Bagi mayoritas masyarakat, transgender dan gay masih menjadi kelompok marginal. Bahkan di beberapa lingkungan sosial, dua kelompok ini tidak bisa diterima sama sekali akibat stigma dan salah pengertian. Gay dan transgender dieratkan dengan perilaku hidup menyimpang dan sumber dari HIV dan AIDS. Padahal kalau saja masyarakat mau melihat lebih dekat, akan tampak jelas bahwa kenyataan berada jauh daripada dugaan.
Laporan kemajuan Badan Kesehatan Dunia (WHO) mengenai HIV dan AIDSdi Asia Tenggara 2011 memperkirakan ada 3,5 juta orang hidup dengan HIV dan AIDS selama 2010. Sekitar37 persen dari angka ini merupakan anak-anak dan perempuan. Sementara gay, laki-laki heteroseksual, dan biseksual yang termasuk dalam kelompok “laki-laki yangberhubungan seks dengan laki-laki” (Men who have Sex with Men/MSM), serta transgender (TG), berbagi porsi yang tidak terlalu signifikan.

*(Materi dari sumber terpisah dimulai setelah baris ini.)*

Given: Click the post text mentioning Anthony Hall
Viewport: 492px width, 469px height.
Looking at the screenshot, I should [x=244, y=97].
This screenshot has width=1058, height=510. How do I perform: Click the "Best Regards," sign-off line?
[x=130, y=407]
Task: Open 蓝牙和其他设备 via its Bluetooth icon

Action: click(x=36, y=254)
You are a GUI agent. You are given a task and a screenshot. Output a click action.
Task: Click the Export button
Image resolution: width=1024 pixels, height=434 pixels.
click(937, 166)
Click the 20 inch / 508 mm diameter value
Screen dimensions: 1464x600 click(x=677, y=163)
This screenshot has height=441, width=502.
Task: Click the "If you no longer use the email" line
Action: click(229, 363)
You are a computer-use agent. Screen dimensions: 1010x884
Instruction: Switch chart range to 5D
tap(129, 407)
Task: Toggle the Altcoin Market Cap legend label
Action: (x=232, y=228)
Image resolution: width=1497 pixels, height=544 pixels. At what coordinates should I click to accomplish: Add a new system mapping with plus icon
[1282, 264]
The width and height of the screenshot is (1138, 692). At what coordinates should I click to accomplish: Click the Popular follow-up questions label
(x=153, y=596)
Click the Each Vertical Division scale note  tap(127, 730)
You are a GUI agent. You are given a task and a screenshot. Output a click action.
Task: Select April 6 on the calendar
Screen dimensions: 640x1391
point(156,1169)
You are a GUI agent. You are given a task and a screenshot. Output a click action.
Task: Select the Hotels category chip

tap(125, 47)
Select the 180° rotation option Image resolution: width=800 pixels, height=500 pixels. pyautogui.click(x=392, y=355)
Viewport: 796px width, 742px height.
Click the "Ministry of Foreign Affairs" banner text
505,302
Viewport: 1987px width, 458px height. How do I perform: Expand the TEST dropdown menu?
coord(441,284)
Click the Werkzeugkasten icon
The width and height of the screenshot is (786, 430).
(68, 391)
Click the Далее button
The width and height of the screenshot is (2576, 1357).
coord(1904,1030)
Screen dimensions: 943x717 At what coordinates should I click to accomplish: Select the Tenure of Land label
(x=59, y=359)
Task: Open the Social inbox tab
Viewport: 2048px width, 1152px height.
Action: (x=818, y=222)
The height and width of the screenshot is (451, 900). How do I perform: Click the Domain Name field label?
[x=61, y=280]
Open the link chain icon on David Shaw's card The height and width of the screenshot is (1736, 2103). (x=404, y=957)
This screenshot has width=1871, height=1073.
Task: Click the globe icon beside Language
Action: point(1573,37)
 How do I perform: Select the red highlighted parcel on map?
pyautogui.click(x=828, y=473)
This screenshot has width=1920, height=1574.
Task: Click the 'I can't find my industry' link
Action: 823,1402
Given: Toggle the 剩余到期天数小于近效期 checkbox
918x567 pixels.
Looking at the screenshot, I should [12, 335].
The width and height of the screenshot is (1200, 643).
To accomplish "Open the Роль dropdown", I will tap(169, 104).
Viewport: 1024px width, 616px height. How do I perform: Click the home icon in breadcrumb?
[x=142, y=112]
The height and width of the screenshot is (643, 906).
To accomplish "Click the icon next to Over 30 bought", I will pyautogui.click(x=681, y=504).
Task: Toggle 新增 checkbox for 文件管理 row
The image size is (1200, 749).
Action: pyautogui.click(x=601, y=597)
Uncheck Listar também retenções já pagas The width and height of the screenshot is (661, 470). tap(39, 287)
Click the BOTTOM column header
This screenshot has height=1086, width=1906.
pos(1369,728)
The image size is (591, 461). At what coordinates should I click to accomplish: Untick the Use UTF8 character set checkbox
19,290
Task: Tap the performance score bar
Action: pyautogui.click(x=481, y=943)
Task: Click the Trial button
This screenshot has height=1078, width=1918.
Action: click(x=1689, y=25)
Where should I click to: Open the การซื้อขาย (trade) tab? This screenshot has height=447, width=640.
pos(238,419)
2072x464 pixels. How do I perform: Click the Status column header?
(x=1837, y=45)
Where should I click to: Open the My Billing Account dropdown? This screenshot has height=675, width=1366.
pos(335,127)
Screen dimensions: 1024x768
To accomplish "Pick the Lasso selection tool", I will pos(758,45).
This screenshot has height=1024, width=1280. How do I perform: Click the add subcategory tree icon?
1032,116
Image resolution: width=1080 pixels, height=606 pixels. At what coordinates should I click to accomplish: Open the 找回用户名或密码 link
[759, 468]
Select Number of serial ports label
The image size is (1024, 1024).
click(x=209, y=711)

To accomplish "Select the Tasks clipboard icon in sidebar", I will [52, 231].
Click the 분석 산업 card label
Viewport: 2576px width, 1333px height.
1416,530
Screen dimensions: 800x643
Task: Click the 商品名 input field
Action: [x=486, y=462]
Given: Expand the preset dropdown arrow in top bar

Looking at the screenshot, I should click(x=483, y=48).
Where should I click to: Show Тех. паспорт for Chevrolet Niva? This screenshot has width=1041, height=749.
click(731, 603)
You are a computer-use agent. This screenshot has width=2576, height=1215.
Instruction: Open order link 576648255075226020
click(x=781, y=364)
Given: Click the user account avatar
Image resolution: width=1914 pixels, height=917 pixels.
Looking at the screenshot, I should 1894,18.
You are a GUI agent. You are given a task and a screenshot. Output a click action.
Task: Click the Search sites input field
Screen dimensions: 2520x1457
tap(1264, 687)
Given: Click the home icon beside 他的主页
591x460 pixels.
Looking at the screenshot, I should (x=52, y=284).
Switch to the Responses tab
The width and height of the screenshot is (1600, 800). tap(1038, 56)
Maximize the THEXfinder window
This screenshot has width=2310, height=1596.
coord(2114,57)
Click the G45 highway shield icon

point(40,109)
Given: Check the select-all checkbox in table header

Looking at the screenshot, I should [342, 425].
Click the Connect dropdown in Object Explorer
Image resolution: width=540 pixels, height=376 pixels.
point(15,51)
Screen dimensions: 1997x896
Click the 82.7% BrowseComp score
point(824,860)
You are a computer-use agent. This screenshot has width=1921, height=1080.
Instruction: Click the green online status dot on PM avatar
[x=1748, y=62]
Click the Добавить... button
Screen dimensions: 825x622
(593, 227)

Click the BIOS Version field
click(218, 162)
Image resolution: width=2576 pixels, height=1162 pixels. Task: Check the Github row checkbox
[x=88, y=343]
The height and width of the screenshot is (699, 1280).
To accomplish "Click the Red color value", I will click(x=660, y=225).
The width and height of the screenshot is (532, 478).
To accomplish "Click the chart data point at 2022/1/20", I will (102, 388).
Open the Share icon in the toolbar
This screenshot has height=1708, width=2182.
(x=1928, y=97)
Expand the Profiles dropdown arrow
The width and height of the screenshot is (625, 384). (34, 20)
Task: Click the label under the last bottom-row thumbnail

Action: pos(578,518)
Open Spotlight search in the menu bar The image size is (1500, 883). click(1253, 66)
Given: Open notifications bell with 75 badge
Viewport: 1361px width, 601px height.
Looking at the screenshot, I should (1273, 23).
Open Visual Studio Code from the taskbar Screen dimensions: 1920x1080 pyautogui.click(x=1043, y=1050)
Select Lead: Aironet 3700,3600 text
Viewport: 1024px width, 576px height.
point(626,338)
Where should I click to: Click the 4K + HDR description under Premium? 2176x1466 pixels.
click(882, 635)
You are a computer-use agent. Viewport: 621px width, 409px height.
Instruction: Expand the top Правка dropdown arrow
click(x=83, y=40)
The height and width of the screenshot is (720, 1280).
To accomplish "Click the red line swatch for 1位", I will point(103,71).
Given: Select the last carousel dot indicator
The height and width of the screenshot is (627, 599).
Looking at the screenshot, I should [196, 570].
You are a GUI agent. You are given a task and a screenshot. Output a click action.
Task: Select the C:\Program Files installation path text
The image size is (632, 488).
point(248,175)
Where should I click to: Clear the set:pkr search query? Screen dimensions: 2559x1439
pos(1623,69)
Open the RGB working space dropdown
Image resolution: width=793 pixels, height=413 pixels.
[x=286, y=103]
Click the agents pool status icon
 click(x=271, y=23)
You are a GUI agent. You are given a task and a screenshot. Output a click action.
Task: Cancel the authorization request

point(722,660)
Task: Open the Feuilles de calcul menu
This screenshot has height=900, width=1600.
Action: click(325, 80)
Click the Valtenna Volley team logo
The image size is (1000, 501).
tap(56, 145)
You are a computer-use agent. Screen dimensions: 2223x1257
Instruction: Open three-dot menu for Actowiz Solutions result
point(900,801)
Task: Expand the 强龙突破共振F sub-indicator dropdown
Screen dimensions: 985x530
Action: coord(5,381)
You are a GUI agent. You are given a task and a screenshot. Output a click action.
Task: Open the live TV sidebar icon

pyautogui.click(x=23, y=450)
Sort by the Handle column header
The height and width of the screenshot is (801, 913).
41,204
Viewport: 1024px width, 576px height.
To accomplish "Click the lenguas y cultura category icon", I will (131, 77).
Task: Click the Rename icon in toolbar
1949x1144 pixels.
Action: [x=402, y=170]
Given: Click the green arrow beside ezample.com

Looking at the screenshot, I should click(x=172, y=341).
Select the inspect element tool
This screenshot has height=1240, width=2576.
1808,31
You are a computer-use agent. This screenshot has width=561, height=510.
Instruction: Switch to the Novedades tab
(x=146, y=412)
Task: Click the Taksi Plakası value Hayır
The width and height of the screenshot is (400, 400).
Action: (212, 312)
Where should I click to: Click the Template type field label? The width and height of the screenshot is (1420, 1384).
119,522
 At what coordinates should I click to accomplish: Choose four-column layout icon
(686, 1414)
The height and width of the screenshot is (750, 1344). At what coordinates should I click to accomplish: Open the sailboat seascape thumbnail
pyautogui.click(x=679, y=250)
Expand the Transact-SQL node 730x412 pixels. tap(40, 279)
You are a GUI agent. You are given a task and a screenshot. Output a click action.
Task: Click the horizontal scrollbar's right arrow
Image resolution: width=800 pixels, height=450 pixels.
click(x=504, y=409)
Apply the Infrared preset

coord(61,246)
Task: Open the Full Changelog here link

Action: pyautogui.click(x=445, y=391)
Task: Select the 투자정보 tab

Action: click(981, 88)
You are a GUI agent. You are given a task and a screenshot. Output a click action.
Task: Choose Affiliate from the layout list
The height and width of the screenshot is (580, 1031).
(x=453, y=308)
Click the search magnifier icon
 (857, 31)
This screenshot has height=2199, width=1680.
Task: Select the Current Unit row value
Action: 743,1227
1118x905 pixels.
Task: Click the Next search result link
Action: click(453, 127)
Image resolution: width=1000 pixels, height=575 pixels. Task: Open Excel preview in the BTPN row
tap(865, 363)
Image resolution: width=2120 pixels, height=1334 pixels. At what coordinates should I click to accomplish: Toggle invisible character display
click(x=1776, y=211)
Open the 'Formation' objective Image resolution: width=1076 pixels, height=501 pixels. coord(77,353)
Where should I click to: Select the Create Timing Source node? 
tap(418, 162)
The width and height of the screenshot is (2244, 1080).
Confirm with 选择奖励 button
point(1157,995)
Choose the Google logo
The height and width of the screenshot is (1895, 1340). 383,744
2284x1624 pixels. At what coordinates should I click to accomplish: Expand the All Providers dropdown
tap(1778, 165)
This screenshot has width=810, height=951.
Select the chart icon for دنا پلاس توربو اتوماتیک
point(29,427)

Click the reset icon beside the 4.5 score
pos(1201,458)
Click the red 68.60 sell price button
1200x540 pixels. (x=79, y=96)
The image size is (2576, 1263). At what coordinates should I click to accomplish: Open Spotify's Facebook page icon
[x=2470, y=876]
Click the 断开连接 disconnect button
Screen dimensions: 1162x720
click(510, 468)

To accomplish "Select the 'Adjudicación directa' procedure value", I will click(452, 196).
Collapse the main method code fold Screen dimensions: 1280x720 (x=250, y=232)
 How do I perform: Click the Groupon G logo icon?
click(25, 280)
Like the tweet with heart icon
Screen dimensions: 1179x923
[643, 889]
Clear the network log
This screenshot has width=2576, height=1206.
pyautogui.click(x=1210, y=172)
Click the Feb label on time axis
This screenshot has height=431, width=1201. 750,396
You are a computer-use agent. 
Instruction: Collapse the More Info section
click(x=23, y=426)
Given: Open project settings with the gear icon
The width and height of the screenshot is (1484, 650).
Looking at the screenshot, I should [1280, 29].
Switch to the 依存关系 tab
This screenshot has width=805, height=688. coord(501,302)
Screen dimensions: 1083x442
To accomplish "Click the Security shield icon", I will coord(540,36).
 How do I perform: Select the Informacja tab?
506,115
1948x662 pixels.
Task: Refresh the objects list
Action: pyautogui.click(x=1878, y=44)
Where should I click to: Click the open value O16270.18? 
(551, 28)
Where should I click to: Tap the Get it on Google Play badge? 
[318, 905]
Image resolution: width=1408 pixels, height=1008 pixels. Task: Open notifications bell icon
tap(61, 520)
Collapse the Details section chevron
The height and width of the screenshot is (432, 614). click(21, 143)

Namun, kelompok MSM dan TG diakui berisiko tinggi. Pada laporan sebelumnya, diperkirakan kelompok MSM menduduki porsi 6-12 persen dari jumlah penduduk Asia Tenggara. Dari jumlah ini, sekitar 1,8 juta orang telah meninggal akibat HIV dan AIDS tahun 2010.
Prevalensi HIV dan epidemi AIDS di antara MSM dan TG terus meningkat secara global. Walaupun data-data mengenai insiden itu tetap terbatas, upaya pencegahan dan perlindungan harus terus digencarkan guna menekan kemungkinan penularan.
Melalui mekanisme perawatan inovatif, penyebaran informasi yang cukup, peningkatan kesehatan layanan, dan peningkatan komitmen politik, orang dengan HIV dan AIDS (ODHA) saat ini dapat hidup lebih lama dan lebih baik. Langkah-langkah itu telah dilaksanakan dalam program kerja organisasi-organisasi yang bergerak dalam komunitas MSM dan TG. Mereka memberi advokasi dan edukasi tentang HIV dan AIDS kepada MSM dan TG secara global.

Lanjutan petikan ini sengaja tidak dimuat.